In June 1953 Bucci's operetta The Dress was given its premiere in a private performance at the home of Parker O. Griffith, president of the Griffith Piano Company of Newark with Edith Gordon and Earl Redding leading the cast. It was later given its official premiere on December 8, 1953 in a double bill with another new opera by Bucci, Sweet Betsy from Pike, at the 92nd Street Y. In August 1954 the American Mime Theatre performed The Western using a score composed by Bucci.
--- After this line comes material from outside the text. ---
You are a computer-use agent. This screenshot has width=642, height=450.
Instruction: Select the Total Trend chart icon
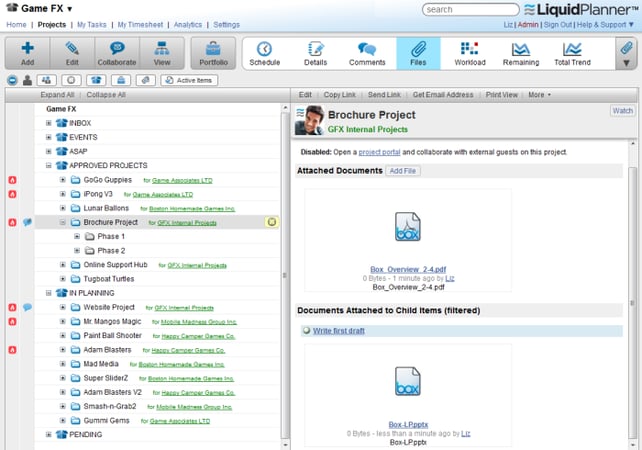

Commissions for musical revues and operas followed, including the opera Tale for a Deaf Ear which premiered at the Tanglewood Music Festival in August 1957 and was later mounted at the New York City Opera in 1958. His opera The Hero, commissioned by the Lincoln Center Fund and first broadcast from New York in 1965, won the Italia Prize in 1966. Bucci also wrote music for two Broadway musical revues, Vintage '60 (1960) and New Faces of 1962 (1962), and several film scores including Seven in Darkness (1969), My Friends Need Killing (1976) and Human Experiments (1979). He is also the author of a handful of plays.

==Personal life and death==
He had one son, Jonathan Phillips Bucci, with his wife theatre publicist and playwright Peggy Phillips Bucci.

Bucci died in Camp Verde, Arizona on 22 August 2002.